▸ **INFORMATION GIVEN**:
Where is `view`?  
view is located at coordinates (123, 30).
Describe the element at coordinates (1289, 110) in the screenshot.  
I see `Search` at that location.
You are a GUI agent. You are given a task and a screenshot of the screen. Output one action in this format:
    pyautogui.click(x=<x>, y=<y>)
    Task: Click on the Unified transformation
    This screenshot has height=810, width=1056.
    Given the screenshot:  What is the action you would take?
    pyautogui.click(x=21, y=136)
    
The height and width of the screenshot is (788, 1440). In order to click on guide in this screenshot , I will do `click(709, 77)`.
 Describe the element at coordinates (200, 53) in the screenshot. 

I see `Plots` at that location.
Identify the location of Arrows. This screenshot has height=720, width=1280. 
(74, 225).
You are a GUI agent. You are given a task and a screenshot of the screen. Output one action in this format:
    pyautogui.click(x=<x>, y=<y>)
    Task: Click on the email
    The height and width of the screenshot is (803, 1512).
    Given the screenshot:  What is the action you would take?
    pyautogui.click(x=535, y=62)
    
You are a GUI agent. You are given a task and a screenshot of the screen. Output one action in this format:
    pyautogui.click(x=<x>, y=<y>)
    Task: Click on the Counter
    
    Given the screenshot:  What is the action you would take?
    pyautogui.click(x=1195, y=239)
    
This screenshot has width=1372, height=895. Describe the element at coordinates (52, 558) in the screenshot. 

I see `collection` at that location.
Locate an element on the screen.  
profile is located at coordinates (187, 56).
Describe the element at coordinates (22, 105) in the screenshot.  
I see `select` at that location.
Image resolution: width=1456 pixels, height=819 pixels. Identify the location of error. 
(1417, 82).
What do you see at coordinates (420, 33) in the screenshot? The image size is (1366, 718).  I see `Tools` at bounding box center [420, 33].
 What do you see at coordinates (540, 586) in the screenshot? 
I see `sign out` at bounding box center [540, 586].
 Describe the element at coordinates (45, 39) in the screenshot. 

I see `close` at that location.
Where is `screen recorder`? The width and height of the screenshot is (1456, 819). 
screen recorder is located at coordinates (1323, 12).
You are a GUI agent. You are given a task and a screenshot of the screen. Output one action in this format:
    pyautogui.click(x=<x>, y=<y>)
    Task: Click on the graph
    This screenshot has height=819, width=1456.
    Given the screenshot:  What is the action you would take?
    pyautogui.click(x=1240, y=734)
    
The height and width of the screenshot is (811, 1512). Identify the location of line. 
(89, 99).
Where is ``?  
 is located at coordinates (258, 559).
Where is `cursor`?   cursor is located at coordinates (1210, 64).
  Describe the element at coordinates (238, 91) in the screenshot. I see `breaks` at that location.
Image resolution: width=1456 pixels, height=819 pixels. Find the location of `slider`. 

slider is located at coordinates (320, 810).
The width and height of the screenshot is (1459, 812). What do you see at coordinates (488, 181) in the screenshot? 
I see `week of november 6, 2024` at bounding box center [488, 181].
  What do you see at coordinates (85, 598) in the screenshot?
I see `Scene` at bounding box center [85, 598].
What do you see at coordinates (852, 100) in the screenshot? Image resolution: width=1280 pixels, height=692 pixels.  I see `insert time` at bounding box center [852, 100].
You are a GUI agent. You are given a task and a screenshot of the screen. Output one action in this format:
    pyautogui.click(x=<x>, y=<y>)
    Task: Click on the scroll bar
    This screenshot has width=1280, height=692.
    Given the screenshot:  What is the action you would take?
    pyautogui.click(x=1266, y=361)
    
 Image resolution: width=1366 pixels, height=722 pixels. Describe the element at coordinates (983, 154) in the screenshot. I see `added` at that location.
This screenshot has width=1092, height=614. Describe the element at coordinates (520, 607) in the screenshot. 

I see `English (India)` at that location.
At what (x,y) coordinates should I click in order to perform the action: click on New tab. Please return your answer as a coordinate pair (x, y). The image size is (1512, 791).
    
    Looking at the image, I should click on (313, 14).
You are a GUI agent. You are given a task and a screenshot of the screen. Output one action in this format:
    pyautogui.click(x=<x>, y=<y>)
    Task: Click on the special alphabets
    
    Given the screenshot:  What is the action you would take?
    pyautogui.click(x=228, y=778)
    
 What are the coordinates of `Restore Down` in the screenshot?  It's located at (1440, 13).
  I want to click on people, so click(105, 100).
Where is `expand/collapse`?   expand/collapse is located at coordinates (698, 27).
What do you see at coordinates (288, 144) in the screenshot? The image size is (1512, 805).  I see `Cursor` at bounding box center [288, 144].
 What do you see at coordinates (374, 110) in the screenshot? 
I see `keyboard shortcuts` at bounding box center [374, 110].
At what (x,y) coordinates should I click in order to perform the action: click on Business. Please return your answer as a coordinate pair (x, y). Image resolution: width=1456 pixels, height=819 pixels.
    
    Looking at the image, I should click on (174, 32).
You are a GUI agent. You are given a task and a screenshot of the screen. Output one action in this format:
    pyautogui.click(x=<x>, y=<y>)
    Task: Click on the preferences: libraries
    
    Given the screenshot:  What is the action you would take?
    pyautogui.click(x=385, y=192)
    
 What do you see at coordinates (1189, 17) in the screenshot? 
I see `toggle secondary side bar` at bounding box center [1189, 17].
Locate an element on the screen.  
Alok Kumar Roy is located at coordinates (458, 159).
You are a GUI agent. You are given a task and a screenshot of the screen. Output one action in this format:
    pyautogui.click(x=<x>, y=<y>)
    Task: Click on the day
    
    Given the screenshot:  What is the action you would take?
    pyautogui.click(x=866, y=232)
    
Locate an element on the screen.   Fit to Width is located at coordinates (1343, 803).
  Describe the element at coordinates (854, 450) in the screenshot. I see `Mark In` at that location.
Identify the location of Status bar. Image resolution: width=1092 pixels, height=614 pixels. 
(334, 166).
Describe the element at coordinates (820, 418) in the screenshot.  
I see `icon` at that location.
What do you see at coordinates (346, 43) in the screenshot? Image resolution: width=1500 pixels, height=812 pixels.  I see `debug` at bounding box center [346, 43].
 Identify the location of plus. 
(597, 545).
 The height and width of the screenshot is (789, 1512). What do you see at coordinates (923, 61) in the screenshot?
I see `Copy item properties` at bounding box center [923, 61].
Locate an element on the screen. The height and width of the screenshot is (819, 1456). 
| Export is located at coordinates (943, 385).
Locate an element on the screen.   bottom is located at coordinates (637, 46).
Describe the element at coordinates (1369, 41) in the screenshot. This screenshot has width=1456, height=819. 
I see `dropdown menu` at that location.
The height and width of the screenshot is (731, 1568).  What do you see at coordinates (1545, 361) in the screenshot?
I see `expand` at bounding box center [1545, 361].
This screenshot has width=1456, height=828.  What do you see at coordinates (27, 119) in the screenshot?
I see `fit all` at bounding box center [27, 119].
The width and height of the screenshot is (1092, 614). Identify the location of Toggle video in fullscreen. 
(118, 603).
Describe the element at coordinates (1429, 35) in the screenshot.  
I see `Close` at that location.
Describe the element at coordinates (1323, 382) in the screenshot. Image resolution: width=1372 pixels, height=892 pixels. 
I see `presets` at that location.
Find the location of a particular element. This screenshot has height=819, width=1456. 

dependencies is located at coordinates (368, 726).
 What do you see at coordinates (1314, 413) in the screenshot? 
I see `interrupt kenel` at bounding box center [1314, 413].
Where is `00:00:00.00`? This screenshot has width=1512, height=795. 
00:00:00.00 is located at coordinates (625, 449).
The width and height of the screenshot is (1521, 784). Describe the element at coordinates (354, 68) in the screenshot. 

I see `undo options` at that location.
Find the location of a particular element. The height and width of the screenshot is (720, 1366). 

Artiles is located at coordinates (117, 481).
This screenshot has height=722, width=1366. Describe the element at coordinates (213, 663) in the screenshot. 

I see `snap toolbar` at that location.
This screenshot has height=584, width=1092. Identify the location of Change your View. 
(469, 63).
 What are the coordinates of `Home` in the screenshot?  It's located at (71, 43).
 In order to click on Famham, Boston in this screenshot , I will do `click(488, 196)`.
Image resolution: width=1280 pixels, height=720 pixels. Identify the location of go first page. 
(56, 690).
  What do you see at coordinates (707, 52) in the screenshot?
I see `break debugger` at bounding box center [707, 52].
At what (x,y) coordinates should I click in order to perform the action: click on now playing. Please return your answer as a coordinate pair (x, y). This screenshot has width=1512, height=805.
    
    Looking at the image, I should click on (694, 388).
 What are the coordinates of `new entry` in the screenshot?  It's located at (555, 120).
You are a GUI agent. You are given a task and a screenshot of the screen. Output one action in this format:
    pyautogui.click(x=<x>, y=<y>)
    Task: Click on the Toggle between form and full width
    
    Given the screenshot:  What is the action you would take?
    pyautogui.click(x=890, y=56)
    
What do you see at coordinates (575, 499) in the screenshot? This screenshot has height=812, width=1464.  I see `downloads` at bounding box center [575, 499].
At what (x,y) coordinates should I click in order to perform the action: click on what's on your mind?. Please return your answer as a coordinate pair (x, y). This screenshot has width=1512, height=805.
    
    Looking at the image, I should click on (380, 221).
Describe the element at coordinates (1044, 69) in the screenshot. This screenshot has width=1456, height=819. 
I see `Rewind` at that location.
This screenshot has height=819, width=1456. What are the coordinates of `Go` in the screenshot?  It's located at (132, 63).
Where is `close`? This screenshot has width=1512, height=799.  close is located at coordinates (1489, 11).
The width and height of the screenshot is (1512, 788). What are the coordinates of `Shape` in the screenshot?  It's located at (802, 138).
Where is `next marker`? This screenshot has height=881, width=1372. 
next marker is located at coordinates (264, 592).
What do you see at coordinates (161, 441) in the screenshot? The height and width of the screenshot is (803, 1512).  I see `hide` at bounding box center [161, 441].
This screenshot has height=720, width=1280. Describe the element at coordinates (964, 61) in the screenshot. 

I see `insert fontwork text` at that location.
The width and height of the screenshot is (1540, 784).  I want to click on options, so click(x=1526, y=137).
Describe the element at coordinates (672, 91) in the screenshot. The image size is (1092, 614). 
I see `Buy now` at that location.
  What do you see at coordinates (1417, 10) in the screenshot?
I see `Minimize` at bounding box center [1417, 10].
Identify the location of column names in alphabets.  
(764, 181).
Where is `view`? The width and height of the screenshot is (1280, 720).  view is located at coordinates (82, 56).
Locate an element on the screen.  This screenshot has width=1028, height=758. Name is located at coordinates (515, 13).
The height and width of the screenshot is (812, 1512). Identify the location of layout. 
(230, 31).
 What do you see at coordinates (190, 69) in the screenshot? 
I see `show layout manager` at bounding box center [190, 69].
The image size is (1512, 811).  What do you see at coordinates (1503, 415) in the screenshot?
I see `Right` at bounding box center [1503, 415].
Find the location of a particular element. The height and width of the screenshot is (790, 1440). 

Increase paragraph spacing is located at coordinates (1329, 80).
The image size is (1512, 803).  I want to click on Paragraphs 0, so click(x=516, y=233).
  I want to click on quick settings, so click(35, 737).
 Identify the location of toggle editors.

▸ **TASK PROMPT**:
Extract, word for word, every line of the entries above, from the first line through the line containing "What do you see at coordinates (420, 33)", with both ends included.

▸ **SOLUTION TO THIS TASK**:
Where is `view`?  
view is located at coordinates (123, 30).
Describe the element at coordinates (1289, 110) in the screenshot.  
I see `Search` at that location.
You are a GUI agent. You are given a task and a screenshot of the screen. Output one action in this format:
    pyautogui.click(x=<x>, y=<y>)
    Task: Click on the Unified transformation
    This screenshot has height=810, width=1056.
    Given the screenshot:  What is the action you would take?
    pyautogui.click(x=21, y=136)
    
The height and width of the screenshot is (788, 1440). In order to click on guide in this screenshot , I will do `click(709, 77)`.
 Describe the element at coordinates (200, 53) in the screenshot. 

I see `Plots` at that location.
Identify the location of Arrows. This screenshot has height=720, width=1280. 
(74, 225).
You are a GUI agent. You are given a task and a screenshot of the screen. Output one action in this format:
    pyautogui.click(x=<x>, y=<y>)
    Task: Click on the email
    The height and width of the screenshot is (803, 1512).
    Given the screenshot:  What is the action you would take?
    pyautogui.click(x=535, y=62)
    
You are a GUI agent. You are given a task and a screenshot of the screen. Output one action in this format:
    pyautogui.click(x=<x>, y=<y>)
    Task: Click on the Counter
    
    Given the screenshot:  What is the action you would take?
    pyautogui.click(x=1195, y=239)
    
This screenshot has width=1372, height=895. Describe the element at coordinates (52, 558) in the screenshot. 

I see `collection` at that location.
Locate an element on the screen.  
profile is located at coordinates (187, 56).
Describe the element at coordinates (22, 105) in the screenshot.  
I see `select` at that location.
Image resolution: width=1456 pixels, height=819 pixels. Identify the location of error. 
(1417, 82).
What do you see at coordinates (420, 33) in the screenshot? The image size is (1366, 718).  I see `Tools` at bounding box center [420, 33].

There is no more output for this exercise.